[Supplied entries — start]
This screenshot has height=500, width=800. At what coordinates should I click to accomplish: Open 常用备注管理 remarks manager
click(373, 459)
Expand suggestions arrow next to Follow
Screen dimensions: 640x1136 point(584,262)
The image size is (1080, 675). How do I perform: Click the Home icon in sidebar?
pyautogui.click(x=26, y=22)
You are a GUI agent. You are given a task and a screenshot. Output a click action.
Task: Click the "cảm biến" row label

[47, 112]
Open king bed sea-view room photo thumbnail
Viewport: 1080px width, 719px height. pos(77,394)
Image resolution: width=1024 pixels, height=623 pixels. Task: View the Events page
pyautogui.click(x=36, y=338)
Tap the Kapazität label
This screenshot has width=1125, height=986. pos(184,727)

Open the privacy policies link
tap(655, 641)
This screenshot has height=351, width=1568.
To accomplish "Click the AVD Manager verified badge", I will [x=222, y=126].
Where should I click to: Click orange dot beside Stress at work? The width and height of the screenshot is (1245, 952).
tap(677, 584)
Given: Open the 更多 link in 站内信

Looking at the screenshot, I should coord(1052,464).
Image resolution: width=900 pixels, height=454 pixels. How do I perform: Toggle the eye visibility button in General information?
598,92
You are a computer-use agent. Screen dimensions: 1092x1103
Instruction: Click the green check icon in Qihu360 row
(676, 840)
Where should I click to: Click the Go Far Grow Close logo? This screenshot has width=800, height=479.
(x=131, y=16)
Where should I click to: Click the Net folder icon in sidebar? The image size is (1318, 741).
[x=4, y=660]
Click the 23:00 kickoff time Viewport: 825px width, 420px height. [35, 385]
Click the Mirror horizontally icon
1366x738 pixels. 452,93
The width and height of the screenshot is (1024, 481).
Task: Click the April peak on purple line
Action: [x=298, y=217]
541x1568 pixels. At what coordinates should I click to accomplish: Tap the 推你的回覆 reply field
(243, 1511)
[Supplied entries — finish]
**About this task**
With "agent" as the string to match, show every line of the entries above that has it.

**Expected output**
You are a GUI agent. You are given a task and a screenshot. Output a click action.
You are a computer-use agent. Screen dimensions: 1092x1103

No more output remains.